# TASK DETAILS:
Copy out word for word the line with "Select the 70 % slider handle" and the lines that follow it in the listing below, up to the final one.

# DATA UNDER STUDY:
※
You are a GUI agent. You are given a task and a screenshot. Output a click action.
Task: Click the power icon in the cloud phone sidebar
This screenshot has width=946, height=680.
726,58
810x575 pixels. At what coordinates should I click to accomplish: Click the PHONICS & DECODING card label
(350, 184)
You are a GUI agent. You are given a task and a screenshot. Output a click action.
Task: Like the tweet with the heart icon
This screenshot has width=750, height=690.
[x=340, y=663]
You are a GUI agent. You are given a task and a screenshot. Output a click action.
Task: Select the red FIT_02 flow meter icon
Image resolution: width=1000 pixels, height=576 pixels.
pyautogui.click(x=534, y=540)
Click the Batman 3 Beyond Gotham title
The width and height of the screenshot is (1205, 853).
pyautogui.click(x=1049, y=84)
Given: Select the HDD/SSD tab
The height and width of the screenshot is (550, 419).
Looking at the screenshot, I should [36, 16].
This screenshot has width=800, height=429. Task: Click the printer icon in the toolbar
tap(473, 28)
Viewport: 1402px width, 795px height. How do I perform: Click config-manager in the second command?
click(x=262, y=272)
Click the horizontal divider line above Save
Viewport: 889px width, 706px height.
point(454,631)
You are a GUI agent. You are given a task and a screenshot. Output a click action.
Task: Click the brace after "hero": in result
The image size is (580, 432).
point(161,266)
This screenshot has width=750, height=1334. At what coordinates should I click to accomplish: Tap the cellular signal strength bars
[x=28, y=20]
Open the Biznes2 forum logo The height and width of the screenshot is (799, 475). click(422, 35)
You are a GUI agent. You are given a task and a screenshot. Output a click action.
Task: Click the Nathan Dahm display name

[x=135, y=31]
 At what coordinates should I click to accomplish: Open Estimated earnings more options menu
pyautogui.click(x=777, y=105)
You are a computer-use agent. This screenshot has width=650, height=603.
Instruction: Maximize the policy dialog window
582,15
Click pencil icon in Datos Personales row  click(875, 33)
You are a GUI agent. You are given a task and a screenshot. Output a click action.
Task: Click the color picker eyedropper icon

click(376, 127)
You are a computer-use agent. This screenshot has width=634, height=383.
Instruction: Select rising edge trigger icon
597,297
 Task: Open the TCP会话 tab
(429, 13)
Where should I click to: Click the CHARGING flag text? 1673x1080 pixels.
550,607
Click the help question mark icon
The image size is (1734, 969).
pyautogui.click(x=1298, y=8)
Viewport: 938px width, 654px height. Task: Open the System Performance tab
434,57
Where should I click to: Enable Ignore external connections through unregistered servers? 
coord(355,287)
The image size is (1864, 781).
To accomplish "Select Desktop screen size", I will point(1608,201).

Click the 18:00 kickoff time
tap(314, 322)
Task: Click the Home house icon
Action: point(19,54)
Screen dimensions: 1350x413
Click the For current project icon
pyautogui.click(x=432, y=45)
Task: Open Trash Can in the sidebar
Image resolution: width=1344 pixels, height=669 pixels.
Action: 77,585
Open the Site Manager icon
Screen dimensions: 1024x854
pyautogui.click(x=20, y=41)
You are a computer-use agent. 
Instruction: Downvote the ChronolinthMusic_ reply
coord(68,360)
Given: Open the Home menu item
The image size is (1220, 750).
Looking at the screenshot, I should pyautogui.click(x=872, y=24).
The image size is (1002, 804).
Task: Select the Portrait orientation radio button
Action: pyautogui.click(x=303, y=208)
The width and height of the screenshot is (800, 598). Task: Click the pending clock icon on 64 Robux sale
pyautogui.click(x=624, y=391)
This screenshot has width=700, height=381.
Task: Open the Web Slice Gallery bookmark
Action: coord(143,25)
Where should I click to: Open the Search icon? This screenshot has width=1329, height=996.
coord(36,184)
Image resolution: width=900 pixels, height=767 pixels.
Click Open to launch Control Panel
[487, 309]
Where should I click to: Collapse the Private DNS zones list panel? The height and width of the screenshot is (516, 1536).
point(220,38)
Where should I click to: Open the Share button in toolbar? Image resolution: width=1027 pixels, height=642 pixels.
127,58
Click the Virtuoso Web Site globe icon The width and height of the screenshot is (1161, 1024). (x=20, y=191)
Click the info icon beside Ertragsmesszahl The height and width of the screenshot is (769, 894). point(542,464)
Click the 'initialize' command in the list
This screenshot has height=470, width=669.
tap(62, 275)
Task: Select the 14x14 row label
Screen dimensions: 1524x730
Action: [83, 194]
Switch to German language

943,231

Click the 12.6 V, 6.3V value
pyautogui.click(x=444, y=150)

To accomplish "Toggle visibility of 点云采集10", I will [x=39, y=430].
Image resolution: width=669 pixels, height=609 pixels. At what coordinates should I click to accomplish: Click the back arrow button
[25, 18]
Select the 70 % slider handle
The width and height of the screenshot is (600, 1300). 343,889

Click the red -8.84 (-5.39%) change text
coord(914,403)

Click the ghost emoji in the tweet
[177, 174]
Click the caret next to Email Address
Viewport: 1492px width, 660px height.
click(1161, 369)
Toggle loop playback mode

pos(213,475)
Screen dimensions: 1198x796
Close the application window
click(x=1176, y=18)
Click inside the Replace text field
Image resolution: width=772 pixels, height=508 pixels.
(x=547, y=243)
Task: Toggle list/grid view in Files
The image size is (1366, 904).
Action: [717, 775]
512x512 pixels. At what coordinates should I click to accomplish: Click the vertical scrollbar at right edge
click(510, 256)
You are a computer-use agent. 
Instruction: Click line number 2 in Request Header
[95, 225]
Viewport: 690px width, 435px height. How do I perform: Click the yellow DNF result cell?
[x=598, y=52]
※
# SOLUTION:
Select the 70 % slider handle
The width and height of the screenshot is (600, 1300). 343,889

Click the red -8.84 (-5.39%) change text
coord(914,403)

Click the ghost emoji in the tweet
[177, 174]
Click the caret next to Email Address
Viewport: 1492px width, 660px height.
click(1161, 369)
Toggle loop playback mode

pos(213,475)
Screen dimensions: 1198x796
Close the application window
click(x=1176, y=18)
Click inside the Replace text field
Image resolution: width=772 pixels, height=508 pixels.
(x=547, y=243)
Task: Toggle list/grid view in Files
The image size is (1366, 904).
Action: [717, 775]
512x512 pixels. At what coordinates should I click to accomplish: Click the vertical scrollbar at right edge
click(510, 256)
You are a computer-use agent. 
Instruction: Click line number 2 in Request Header
[95, 225]
Viewport: 690px width, 435px height. How do I perform: Click the yellow DNF result cell?
[x=598, y=52]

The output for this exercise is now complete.